Professor A: They didn’t say good or bad. Just that if you change the group, you can change 102.5%
The Discussion moved again back to comparison schools
Professor P: What use would it be to have discussion of principles that go into what schools to include or not. What are the criteria for the group or the figure? Without knowing that, we are shadowboxing here.
Professor F: Are the 10 schools using each others data?
Professor A: We know that’s not true because my salary is not infinity.
Professor F Is this why the US news rankings have slipped – we are slipping because of salary?
Professor H: Nope that is not what they say.
Professor B: It’s worth $ to be in Philadelphia.
Professor C: To compare to williams is ridiculous, who wants to live there. Of course they have to pay higher.
Professor T: I don’t think they need to pay more. They’re good schools.

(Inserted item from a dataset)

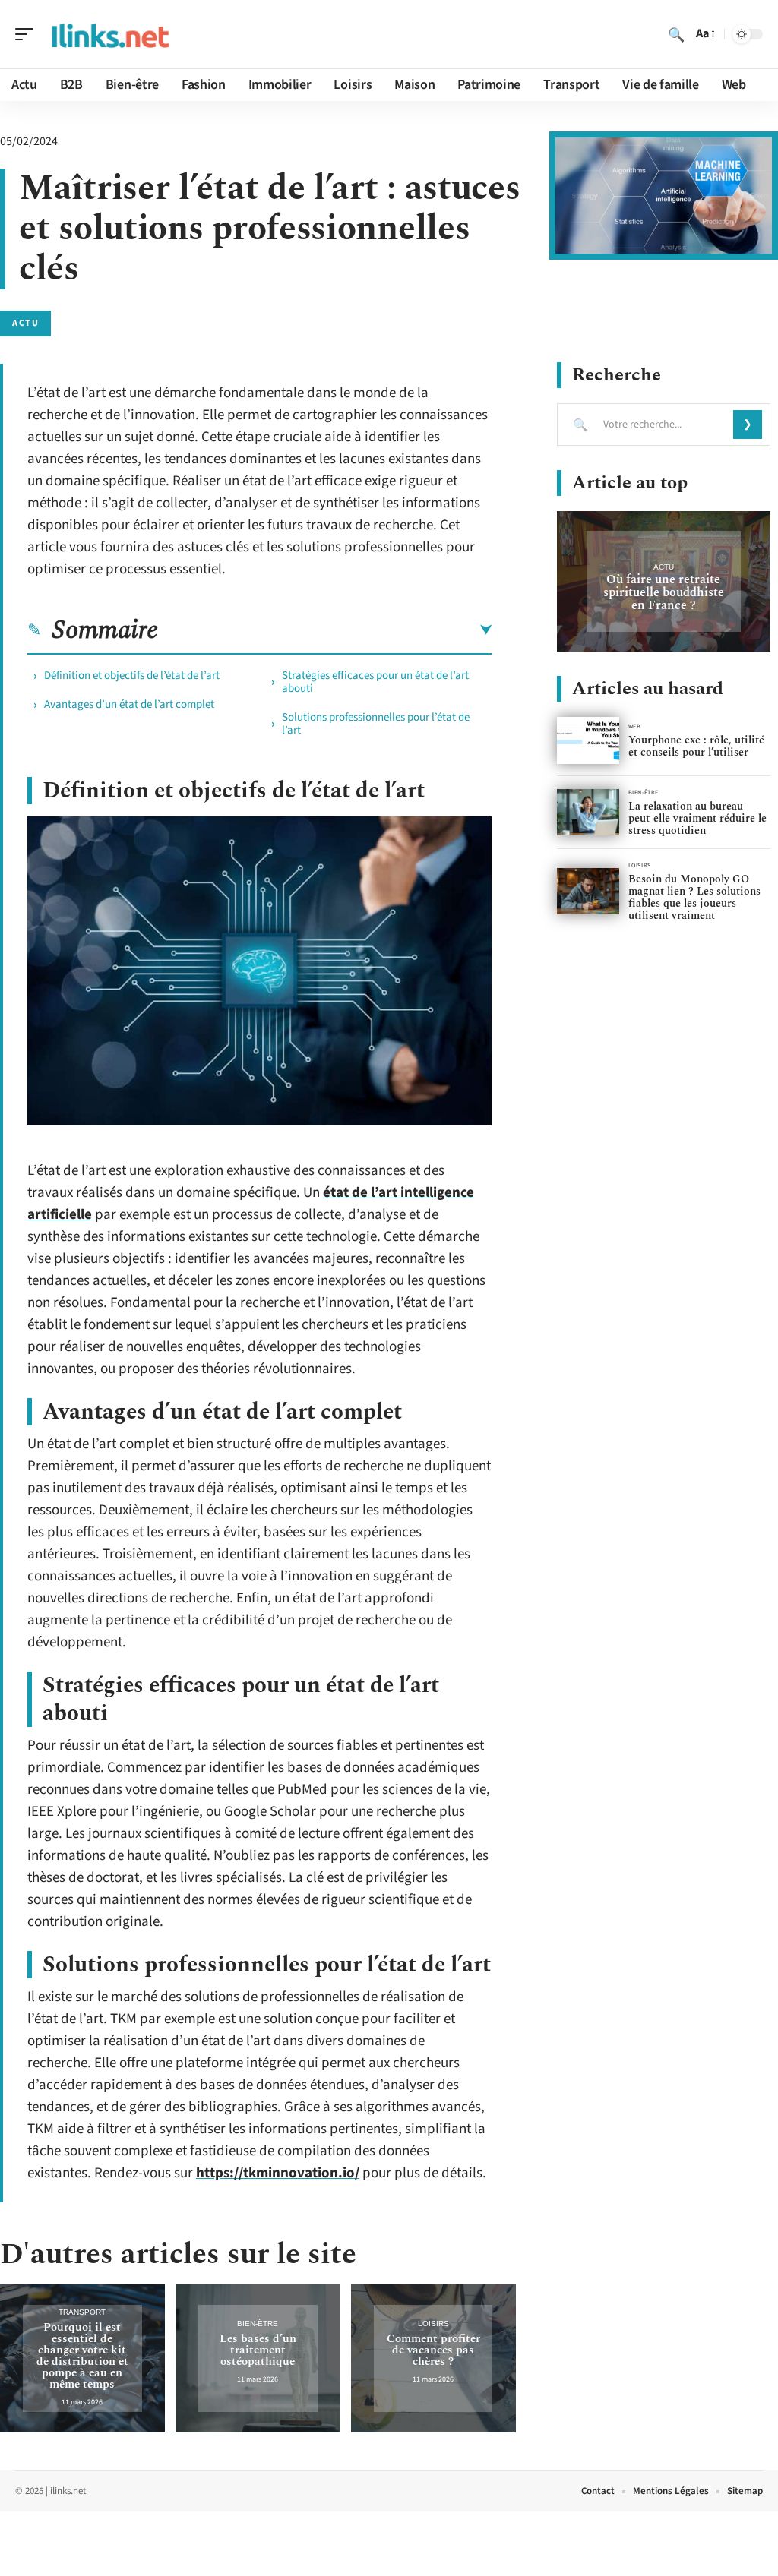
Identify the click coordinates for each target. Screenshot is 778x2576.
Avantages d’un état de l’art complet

Professor C: All kinds of benefits come from the NE Corridor: Dual career couples. That’s another issue.
Professor M: Lots of issues here — what is this committee doing? So far nothing. I’m looking for committee to address grievances that are 2 years old. Is that the total summary?
The final charge of the AAUP and future plans
Professor A: Yes. We need to get more data from Greg Brown …
The group debated what strategies to take to pressure the board/administration to address the agenda items more quickly. The next Board meeting is at the end of February.
Professor A: My first agenda item is to bug Greg Brown for data. He said he and Robin Shores and HR could get the health benefits data. This will help if we stick to total compensation.
Professor B: You could make your own comparison group out of the AAUP data. Can price it out.
Professor A: Problem is, it was priced again, it was a bigger number than two years ago. Greg Brown is in favor of changing to salary plus retirement, but it was not the big problem last year (long serving associates was), and then it was too much money.
Professor T: On the previous point, what’s the data that Greg wants to get. Sounds like we got it already.
Professor A: Total compensation. We can subtract out things, but it’s not exact.
Professor T: Isn’t this just a red herring, something to put the brakes on?
Professor B: AAUP provides a spreadsheet every year. We are in agreement to receive pages 1&2 of the full report. It gives full details. It’s easy to pull out 2 lines from that report. I think Mark & I are philosophically different on salary + retirement. There’s an open question about moving to this other system. At the moment it sounds like we will gain b/c college is generous about healthcare benefits, but if we switch schemes, they might be less so.
Professor A: I’ll try to explain to Greg that he has the data.
Professor W: I thought the problem was that we don’t have particularly good health coverage compared to peers. That some of the schools have really good health coverage.
The group then debated the relative merits of our healthcare system. University of Penn far superior.
We also revisited the goals of addressing the 41 – whether or not remedying the “clawback” would perpetuate the inequalties. We have discussed this at previous meetings.
AAUP wants to express its appreciation to Matt for work on sanctuary.
Other agenda items: healthcare after retirement.
Frank M. relayed how poorly college handles retirement before 65 the salary is offered in one lump sum, bad tax implications.. Fourteen years ago faculty had a choice as to how to get paid. So now you lose more than half to taxes. Administration would be punished by us staying if it isn’t a good deal to retire. We also have to consider the problem of the poor support of health care in retirement, $1,000 a year. We adjourned near 5 pm, thanks everyone for coming.